Honnold blows wide open any conventional understanding of the term “comfort zone.” In Alone on the Wall, his new book written with David Roberts, he engagingly conveys his love of climbing (“I can’t do without it,” he says bluntly.) and his confidence that his actions are high-consequence but low-risk.
“I’ve walked away from more climbs than I can count,” he writes, “just because I sensed that things were not quite right.”
“I love the feeling of touching the rock, the feeling of my body going up the rock. With free soloing, I love the combination of feeling really insignificant on the wall, tiny before nature, but combined with feeling totally bad ass with doing something difficult and doing that well. Insignificant and pretty heroic.”
In 2008, Honnold burst into public notice when word got out that he had free solo’ed Moonlight Buttress, a 1,200-foot, near-vertical cliff made of sandstone in southern Utah’s Zion National Park. In his book, Honnold describes that climb joyfully:
“Sticking my first digits into the crack, I turned them slightly into perfect fingerlocks, and I felt bomber. At any given moment, I had only a tiny amount of skin inside the crack — like half of two fingers — and my toes weren’t on holds, but just pasted to the wall. So little of my body was actually touching the rock. There was air all around me. I felt like I was stepping into the void, and yet it was an amazing sensation. I was one-hundred-percent certain I wouldn’t fall off, and that certainty was what kept me from falling off.”
In addition to free soloing, Honnold climbs with gear and partners, as well. He loves doing “massive link-ups on big walls,” or challenging back-to-back climbs, like completing seven different routes on El Capitan in seven days — or very nearly conquering the Torre Traverse, “a big Patagonian enchainment” of four huge towers (a storm stopped him and his climbing partner just short of the fourth summit).
In Alone on the Wall, Honnold explains how a three-week climbing visit to Chad’s Ennedi Desert five years ago was a turn pointing for him:
“The simple facts of Chadian life — what it takes to survive in that kind of climate with nothing but a hut and some animals — stunned me. And this made me realize, perhaps for the first time, how easy my life was compared to those of people in less privileged societies.”
Wanting to supplement his personal choices — he’s a vegetarian living in a van with 180,000 miles on it — Honnold established the Honnold Foundation in 2012 with a dual focus on energy-environment issues and on improving the standard of people living in poverty. Solar energy projects in California, Colorado, on the Navajo reservation in the U.S. and at certain locations in Africa have been a focus of the foundation’s work so far.

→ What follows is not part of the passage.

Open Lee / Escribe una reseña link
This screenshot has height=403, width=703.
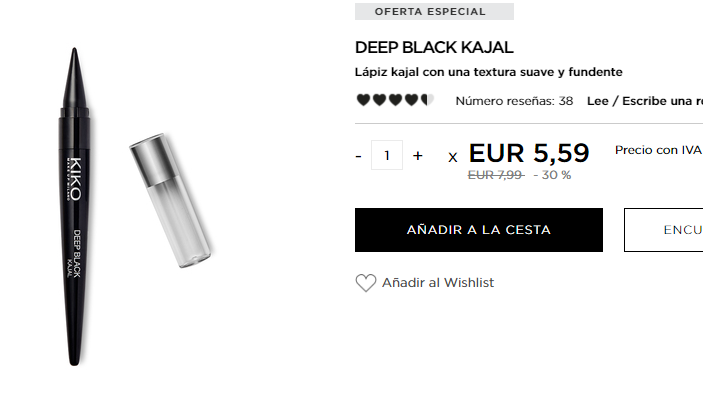click(x=645, y=101)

By telephone, Honnold noted that he had returned not long before from Angola:
“There’s no solar energy in Angola, so we were trying to demonstrate that the market is viable, or rather, determine if it is. We imported a bunch of systems into the country and worked to distribute them in an exploratory solar project. We’re considering a similar project in Mozambique.”
But I was also curious about a specific incident recounted in his book. While climbing in the American Southwest, the book notes, Honnold “knocks loose huge chunks of sandstone” and comments that it was a “disgusting” thing to have done. So, I asked him, shouldn’t we worry more about climbers’ impact on the natural formations they climb?

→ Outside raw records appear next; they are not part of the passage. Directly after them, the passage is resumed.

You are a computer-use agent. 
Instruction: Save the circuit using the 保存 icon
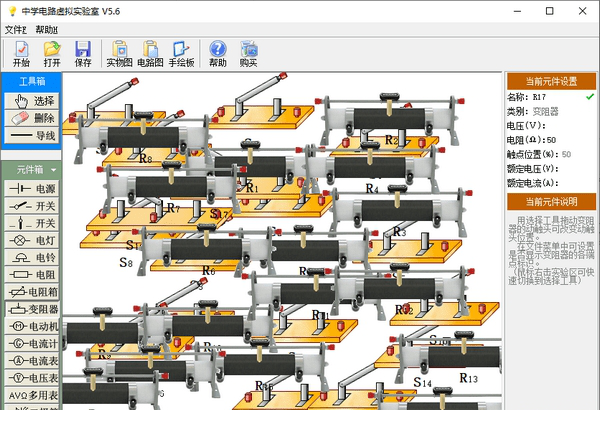coord(83,54)
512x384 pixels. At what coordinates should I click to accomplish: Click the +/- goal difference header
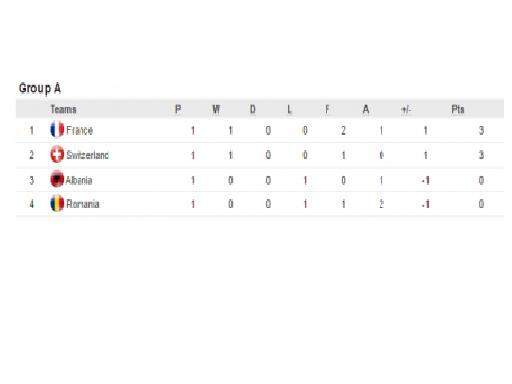(406, 109)
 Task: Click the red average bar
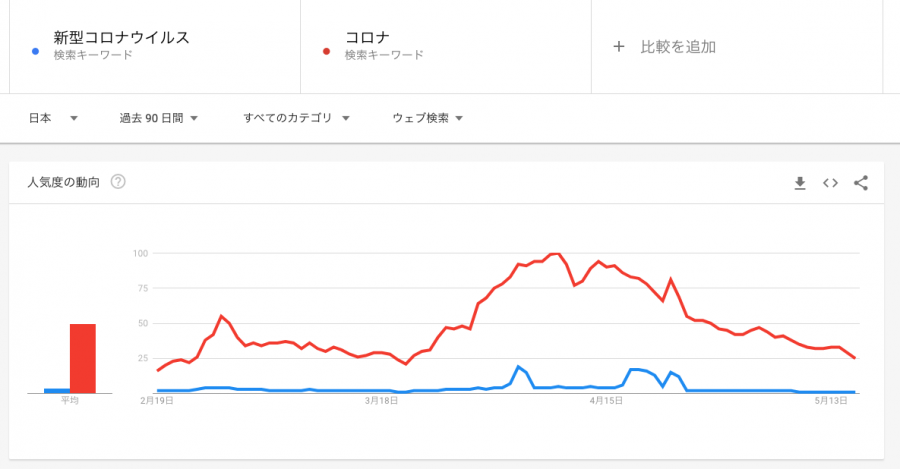point(82,358)
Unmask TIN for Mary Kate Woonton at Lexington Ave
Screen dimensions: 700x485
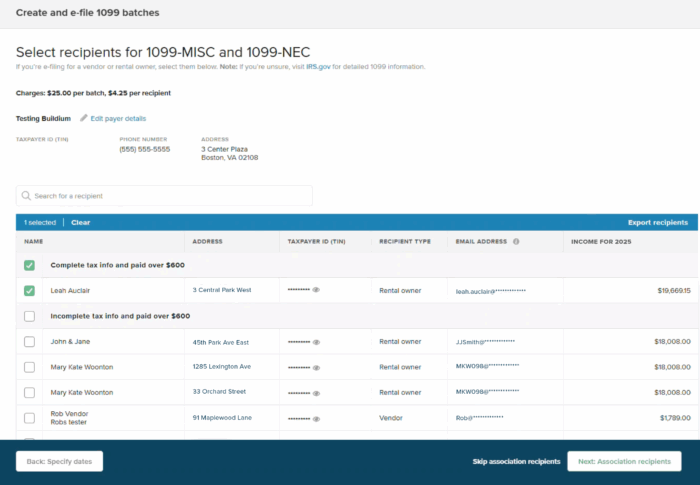(316, 367)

Honnold’s voice tone, laid back and friendly otherwise, briefly tensed. He told me:
“Rock climbing has infinitely lower impact than driving to and from the rocks. Basically a zero impact. All human activity has an impact, look at trails that approach the mountains and the roads blasted in cliffs to get to different places; our transportation infrastructure is high impact, so cutting handfuls of plants down [off a climbing route] has a very low impact [as does the occasional] tearing pieces of rock off. Rock is constantly falling off walls anyway — the scale with climbing is so infinitesimal, kind of like digging holes on the beach. Either way the tide comes in and it sorts itself out.”

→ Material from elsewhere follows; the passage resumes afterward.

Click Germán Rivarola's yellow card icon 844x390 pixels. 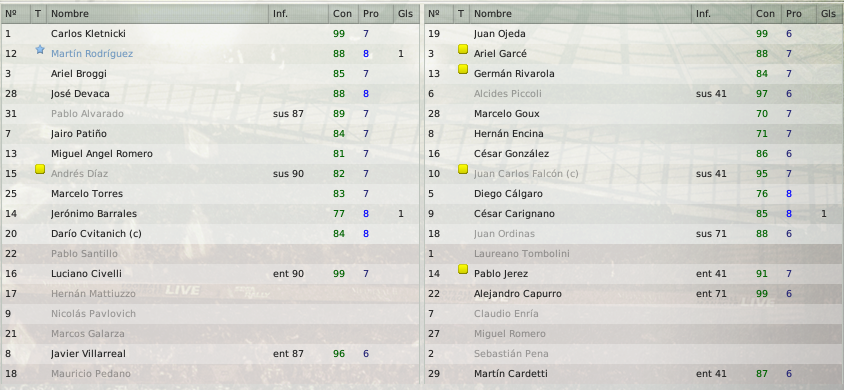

The high carbon footprint caused by flying internationally is, though, a serious concern of Honnold’s — a topic that brings us right back to his hope that the work of the Honnold Foundation will bring about a net positive gain.
“I’ve tried to approach environmentalism the same way I do my climbing: by setting small, concrete goals that build on each other,” Honnold writes in his book.
Here is a good model for us all — and an especially relevant one right now when when all eyes turn toward the climate-change summit in Paris. Even as international leaders work toward significantly cutting the carbon emissions at the root of anthropogenic global warming, each of us can pledge to set small, concrete goals and become part of the solution.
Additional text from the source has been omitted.